Member of the New Mexico Senate from the 25th district
- In office 1985–2004
- Succeeded by: John Grubesic

Personal details
- Born: Roman M. Maes III 1941 (age 84–85) Santa Fe, New Mexico, U.S.
- Party: Democratic
- Education: New Mexico Highlands University (BA) University of Denver (JD)

= Roman Maes =

American attorney

Roman M. Maes III (born 1941) is an American attorney, politician, and lobbyist who served as a member of the New Mexico Senate from 1985 to 2004.

== Early life and education ==
Maes was born and raised in Santa Fe, New Mexico. He earned a Bachelor of Arts degree from New Mexico Highlands University and a Juris Doctor from the Sturm College of Law at the University of Denver.

== Career ==
A member of the Democratic Party, Maes was elected in 1984 and assumed office in 1985. During his tenure in the Senate, Maes became a close ally of Governor Bill Richardson. In 2004, Maes was defeated for re-election by in the Democratic primary by John Grubesic. After his primary defeat, Maes resigned from the Senate.
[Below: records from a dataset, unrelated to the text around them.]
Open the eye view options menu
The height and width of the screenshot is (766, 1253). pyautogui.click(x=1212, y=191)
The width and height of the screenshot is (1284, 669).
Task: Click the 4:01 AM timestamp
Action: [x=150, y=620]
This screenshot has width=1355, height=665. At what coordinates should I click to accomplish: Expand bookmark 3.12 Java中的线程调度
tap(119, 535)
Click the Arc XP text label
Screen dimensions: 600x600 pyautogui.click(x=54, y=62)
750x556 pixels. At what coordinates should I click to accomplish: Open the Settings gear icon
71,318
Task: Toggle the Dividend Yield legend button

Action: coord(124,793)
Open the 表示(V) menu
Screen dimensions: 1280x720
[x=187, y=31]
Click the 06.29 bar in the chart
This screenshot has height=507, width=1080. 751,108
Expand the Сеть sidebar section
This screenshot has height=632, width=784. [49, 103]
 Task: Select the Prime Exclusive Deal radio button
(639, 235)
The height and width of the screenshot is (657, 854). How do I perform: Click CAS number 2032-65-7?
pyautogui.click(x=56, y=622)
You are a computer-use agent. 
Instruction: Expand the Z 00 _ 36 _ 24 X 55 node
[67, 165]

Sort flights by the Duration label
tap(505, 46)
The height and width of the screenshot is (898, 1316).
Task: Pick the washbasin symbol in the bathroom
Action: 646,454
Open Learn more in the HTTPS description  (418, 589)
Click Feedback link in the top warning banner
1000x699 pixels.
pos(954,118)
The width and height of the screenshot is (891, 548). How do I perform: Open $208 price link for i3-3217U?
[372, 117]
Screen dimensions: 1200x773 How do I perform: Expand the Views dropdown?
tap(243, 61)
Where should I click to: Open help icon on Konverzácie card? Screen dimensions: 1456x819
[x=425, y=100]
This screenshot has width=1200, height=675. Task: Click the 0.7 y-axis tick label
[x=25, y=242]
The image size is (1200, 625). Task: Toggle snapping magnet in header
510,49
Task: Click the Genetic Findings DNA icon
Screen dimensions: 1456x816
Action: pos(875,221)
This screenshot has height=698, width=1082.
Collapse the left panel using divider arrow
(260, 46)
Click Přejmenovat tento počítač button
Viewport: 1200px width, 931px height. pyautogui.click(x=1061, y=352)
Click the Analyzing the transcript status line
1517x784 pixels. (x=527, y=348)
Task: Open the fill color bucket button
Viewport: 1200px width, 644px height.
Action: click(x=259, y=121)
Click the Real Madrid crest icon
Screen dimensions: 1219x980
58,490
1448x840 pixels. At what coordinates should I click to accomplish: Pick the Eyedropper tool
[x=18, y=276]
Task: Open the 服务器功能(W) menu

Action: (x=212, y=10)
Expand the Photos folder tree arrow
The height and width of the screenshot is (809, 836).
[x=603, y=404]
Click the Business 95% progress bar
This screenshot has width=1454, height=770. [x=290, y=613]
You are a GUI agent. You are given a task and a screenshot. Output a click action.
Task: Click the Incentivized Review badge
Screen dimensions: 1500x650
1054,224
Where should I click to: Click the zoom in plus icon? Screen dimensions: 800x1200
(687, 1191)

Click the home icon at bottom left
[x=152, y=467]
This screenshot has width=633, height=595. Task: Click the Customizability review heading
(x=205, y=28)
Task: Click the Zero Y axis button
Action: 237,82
After resigning from the Senate, Maes registered as a lobbyist, where he his clients included Microsoft, Picuris Pueblo, the New Mexico Investment Council, Qwest Corporation, and the CHRISTUS St. Vincent Regional Medical Center. In 2008, Maes was appointed to the New Mexico State Transportation Commission by Governor Bill Richardson.